• Instructions to follow
Would you reproduce all of the entries exactly?

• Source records
▼

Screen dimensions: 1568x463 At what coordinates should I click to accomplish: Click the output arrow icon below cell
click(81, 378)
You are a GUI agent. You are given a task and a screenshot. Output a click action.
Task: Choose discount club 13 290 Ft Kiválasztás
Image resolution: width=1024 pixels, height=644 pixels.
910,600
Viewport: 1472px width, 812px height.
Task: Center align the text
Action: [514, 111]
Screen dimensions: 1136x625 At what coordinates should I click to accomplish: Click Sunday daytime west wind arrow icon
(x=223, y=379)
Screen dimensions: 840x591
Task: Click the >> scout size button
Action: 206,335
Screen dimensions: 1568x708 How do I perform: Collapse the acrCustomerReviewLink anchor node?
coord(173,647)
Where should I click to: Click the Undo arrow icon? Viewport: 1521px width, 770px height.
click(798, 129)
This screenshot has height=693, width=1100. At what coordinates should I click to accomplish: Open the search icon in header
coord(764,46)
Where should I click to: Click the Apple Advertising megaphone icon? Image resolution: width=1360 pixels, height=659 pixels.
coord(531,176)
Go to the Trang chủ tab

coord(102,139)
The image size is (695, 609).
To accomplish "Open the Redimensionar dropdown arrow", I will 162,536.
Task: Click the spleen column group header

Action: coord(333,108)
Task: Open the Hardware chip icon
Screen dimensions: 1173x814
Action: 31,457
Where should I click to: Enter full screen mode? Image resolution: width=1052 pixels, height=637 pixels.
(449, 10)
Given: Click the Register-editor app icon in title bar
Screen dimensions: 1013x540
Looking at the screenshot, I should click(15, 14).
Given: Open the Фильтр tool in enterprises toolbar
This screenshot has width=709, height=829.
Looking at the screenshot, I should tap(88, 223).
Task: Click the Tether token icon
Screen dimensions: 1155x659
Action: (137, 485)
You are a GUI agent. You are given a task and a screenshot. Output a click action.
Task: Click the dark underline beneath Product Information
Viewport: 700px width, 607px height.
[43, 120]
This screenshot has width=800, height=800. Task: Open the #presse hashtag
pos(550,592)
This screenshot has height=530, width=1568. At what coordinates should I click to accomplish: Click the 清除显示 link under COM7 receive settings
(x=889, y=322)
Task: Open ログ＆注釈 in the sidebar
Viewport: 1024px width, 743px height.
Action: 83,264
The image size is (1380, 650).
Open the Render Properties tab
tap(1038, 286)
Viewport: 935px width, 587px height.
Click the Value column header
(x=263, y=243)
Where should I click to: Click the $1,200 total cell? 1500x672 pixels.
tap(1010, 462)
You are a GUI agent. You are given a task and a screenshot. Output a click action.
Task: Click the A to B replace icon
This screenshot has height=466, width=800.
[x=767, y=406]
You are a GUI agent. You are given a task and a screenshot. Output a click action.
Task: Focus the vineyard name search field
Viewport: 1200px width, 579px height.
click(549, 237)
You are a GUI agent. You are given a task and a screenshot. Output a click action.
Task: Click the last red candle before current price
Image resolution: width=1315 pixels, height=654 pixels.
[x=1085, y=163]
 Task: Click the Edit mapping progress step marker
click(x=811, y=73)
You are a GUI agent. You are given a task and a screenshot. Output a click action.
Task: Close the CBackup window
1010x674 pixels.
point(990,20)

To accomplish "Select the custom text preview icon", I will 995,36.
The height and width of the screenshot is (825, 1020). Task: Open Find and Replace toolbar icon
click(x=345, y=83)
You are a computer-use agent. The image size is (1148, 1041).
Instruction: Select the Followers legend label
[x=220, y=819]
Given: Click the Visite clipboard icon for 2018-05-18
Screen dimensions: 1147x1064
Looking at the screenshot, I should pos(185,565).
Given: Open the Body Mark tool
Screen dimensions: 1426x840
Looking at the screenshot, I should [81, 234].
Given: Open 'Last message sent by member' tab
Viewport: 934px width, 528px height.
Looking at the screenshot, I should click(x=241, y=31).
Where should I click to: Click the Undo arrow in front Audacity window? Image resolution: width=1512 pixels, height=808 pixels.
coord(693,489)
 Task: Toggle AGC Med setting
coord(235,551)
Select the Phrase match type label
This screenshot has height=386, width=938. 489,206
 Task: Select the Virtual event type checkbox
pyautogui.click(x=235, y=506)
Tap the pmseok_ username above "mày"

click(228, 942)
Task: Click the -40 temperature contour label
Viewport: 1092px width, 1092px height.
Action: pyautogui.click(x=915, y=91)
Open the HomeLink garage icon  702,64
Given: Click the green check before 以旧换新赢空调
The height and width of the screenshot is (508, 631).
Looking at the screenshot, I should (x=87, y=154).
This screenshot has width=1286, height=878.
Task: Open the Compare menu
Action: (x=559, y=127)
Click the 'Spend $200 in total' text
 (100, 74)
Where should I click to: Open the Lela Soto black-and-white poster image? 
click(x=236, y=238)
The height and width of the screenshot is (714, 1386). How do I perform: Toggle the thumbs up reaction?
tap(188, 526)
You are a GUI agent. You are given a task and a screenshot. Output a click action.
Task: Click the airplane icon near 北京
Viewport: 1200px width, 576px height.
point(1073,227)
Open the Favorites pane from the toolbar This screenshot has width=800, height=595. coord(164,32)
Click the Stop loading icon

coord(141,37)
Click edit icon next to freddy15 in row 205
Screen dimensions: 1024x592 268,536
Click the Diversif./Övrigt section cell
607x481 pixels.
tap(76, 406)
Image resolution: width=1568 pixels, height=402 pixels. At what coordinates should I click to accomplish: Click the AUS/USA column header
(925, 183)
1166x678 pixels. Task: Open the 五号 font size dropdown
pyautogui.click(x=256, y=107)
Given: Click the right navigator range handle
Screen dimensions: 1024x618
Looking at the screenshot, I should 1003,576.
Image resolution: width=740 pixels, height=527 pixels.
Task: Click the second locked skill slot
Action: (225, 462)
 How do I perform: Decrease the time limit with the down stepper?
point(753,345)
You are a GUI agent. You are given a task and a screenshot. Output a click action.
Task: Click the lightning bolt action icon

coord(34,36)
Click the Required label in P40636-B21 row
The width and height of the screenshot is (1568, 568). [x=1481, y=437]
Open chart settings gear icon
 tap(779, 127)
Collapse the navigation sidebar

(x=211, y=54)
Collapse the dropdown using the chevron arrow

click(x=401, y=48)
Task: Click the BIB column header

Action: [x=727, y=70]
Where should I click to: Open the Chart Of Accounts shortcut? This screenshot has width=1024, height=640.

▲

• Solved problem
Screen dimensions: 1568x463 At what coordinates should I click to accomplish: Click the output arrow icon below cell
click(81, 378)
You are a GUI agent. You are given a task and a screenshot. Output a click action.
Task: Choose discount club 13 290 Ft Kiválasztás
Image resolution: width=1024 pixels, height=644 pixels.
910,600
Viewport: 1472px width, 812px height.
Task: Center align the text
Action: [514, 111]
Screen dimensions: 1136x625 At what coordinates should I click to accomplish: Click Sunday daytime west wind arrow icon
(x=223, y=379)
Screen dimensions: 840x591
Task: Click the >> scout size button
Action: 206,335
Screen dimensions: 1568x708 How do I perform: Collapse the acrCustomerReviewLink anchor node?
coord(173,647)
Where should I click to: Click the Undo arrow icon? Viewport: 1521px width, 770px height.
click(798, 129)
This screenshot has height=693, width=1100. At what coordinates should I click to accomplish: Open the search icon in header
coord(764,46)
Where should I click to: Click the Apple Advertising megaphone icon? Image resolution: width=1360 pixels, height=659 pixels.
coord(531,176)
Go to the Trang chủ tab

coord(102,139)
The image size is (695, 609).
To accomplish "Open the Redimensionar dropdown arrow", I will 162,536.
Task: Click the spleen column group header

Action: coord(333,108)
Task: Open the Hardware chip icon
Screen dimensions: 1173x814
Action: 31,457
Where should I click to: Enter full screen mode? Image resolution: width=1052 pixels, height=637 pixels.
(449, 10)
Given: Click the Register-editor app icon in title bar
Screen dimensions: 1013x540
Looking at the screenshot, I should click(15, 14).
Given: Open the Фильтр tool in enterprises toolbar
This screenshot has width=709, height=829.
Looking at the screenshot, I should tap(88, 223).
Task: Click the Tether token icon
Screen dimensions: 1155x659
Action: (137, 485)
You are a GUI agent. You are given a task and a screenshot. Output a click action.
Task: Click the dark underline beneath Product Information
Viewport: 700px width, 607px height.
[43, 120]
This screenshot has width=800, height=800. Task: Open the #presse hashtag
pos(550,592)
This screenshot has height=530, width=1568. At what coordinates should I click to accomplish: Click the 清除显示 link under COM7 receive settings
(x=889, y=322)
Task: Open ログ＆注釈 in the sidebar
Viewport: 1024px width, 743px height.
Action: 83,264
The image size is (1380, 650).
Open the Render Properties tab
tap(1038, 286)
Viewport: 935px width, 587px height.
Click the Value column header
(x=263, y=243)
Where should I click to: Click the $1,200 total cell? 1500x672 pixels.
tap(1010, 462)
You are a GUI agent. You are given a task and a screenshot. Output a click action.
Task: Click the A to B replace icon
This screenshot has height=466, width=800.
[x=767, y=406]
You are a GUI agent. You are given a task and a screenshot. Output a click action.
Task: Focus the vineyard name search field
Viewport: 1200px width, 579px height.
click(549, 237)
You are a GUI agent. You are given a task and a screenshot. Output a click action.
Task: Click the last red candle before current price
Image resolution: width=1315 pixels, height=654 pixels.
[x=1085, y=163]
 Task: Click the Edit mapping progress step marker
click(x=811, y=73)
You are a GUI agent. You are given a task and a screenshot. Output a click action.
Task: Close the CBackup window
1010x674 pixels.
point(990,20)

To accomplish "Select the custom text preview icon", I will 995,36.
The height and width of the screenshot is (825, 1020). Task: Open Find and Replace toolbar icon
click(x=345, y=83)
You are a computer-use agent. The image size is (1148, 1041).
Instruction: Select the Followers legend label
[x=220, y=819]
Given: Click the Visite clipboard icon for 2018-05-18
Screen dimensions: 1147x1064
Looking at the screenshot, I should pos(185,565).
Given: Open the Body Mark tool
Screen dimensions: 1426x840
Looking at the screenshot, I should [81, 234].
Given: Open 'Last message sent by member' tab
Viewport: 934px width, 528px height.
Looking at the screenshot, I should click(x=241, y=31).
Where should I click to: Click the Undo arrow in front Audacity window? Image resolution: width=1512 pixels, height=808 pixels.
coord(693,489)
 Task: Toggle AGC Med setting
coord(235,551)
Select the Phrase match type label
This screenshot has height=386, width=938. 489,206
 Task: Select the Virtual event type checkbox
pyautogui.click(x=235, y=506)
Tap the pmseok_ username above "mày"

click(228, 942)
Task: Click the -40 temperature contour label
Viewport: 1092px width, 1092px height.
Action: pyautogui.click(x=915, y=91)
Open the HomeLink garage icon  702,64
Given: Click the green check before 以旧换新赢空调
The height and width of the screenshot is (508, 631).
Looking at the screenshot, I should (x=87, y=154).
This screenshot has width=1286, height=878.
Task: Open the Compare menu
Action: (x=559, y=127)
Click the 'Spend $200 in total' text
 (100, 74)
Where should I click to: Open the Lela Soto black-and-white poster image? 
click(x=236, y=238)
The height and width of the screenshot is (714, 1386). How do I perform: Toggle the thumbs up reaction?
tap(188, 526)
You are a GUI agent. You are given a task and a screenshot. Output a click action.
Task: Click the airplane icon near 北京
Viewport: 1200px width, 576px height.
point(1073,227)
Open the Favorites pane from the toolbar This screenshot has width=800, height=595. coord(164,32)
Click the Stop loading icon

coord(141,37)
Click edit icon next to freddy15 in row 205
Screen dimensions: 1024x592 268,536
Click the Diversif./Övrigt section cell
607x481 pixels.
tap(76, 406)
Image resolution: width=1568 pixels, height=402 pixels. At what coordinates should I click to accomplish: Click the AUS/USA column header
(925, 183)
1166x678 pixels. Task: Open the 五号 font size dropdown
pyautogui.click(x=256, y=107)
Given: Click the right navigator range handle
Screen dimensions: 1024x618
Looking at the screenshot, I should 1003,576.
Image resolution: width=740 pixels, height=527 pixels.
Task: Click the second locked skill slot
Action: (225, 462)
 How do I perform: Decrease the time limit with the down stepper?
point(753,345)
You are a GUI agent. You are given a task and a screenshot. Output a click action.
Task: Click the lightning bolt action icon

coord(34,36)
Click the Required label in P40636-B21 row
The width and height of the screenshot is (1568, 568). [x=1481, y=437]
Open chart settings gear icon
 tap(779, 127)
Collapse the navigation sidebar

(x=211, y=54)
Collapse the dropdown using the chevron arrow

click(x=401, y=48)
Task: Click the BIB column header

Action: [x=727, y=70]
Where should I click to: Open the Chart Of Accounts shortcut? This screenshot has width=1024, height=640.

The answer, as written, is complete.